The young scientist came to Harvard on January 1, on a $3750-a-year fellowship awarded by the AEC. His work is non-secret and concerns fluid balance in the body in certain surgical diseases.

Its only connection with atomic energy is with radioactive isotopes, which are used in hospitals and laboratories throughout the world and have no relation to atomic energy for military purposes.

Edelman ignorant of Atom Bomb

"I'm a medical doctor, not a physicist," Edelman told reporters. "I don't know a damn thing about nuclear physics. If somebody tried to tell me about the atomic bomb I wouldn't know what they were talking about."

The Senate subcommittee, which has insisted during hearings that fellowship applications be screened to bar Communists, first heard of Edelman on Friday.
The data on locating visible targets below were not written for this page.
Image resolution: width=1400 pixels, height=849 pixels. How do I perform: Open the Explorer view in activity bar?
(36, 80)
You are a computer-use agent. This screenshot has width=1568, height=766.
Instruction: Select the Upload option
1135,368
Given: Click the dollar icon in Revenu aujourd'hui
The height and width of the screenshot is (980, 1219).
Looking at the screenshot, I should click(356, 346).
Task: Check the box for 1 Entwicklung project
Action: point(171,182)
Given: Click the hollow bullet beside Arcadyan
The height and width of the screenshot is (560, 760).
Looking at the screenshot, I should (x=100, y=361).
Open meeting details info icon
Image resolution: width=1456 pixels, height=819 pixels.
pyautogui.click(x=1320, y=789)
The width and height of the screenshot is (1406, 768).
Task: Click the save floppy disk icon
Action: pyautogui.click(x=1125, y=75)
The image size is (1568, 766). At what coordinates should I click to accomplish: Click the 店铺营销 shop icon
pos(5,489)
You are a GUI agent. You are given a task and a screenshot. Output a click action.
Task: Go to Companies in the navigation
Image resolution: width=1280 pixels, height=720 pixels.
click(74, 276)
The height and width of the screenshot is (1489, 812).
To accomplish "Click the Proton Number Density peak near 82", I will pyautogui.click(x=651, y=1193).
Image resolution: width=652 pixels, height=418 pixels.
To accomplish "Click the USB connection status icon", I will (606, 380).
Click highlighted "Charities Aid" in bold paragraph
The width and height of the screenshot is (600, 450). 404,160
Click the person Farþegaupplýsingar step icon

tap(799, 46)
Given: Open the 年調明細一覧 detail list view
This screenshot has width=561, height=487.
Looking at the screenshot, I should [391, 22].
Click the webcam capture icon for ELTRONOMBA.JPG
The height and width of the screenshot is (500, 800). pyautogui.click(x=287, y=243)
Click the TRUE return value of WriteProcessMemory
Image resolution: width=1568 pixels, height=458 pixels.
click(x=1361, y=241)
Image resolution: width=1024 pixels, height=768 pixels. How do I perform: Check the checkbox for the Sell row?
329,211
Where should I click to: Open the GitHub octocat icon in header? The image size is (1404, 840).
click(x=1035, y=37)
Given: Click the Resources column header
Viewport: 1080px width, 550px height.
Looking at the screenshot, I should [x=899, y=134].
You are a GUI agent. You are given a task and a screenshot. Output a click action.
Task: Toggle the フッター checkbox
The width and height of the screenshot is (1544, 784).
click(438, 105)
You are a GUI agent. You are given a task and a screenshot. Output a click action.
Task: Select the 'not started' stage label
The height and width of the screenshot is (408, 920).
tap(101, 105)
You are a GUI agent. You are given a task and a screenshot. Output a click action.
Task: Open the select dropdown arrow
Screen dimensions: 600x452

Senator Wherry (R-Neb) brought him up as a possible Communist sympathizer who had received a fellowship without a security clearance.

Several witnesses agreed the loyalty should be the prime test even in non-classified fields, and Senator Ferguson (R-Mich) suggested that Edelman be called in to testify on his own behalf.

Over the weekend Edelman told reporters that he would be glad to appear. "I certainly have nothing to hide--and nothing to be ashamed off," he said. "A bit of youthful curiosity has made a mountain out of a molehill."

In a statement issued Friday, Dean Burwell of the Medical School praised Edelman as an "able hard-working, and effective researcher."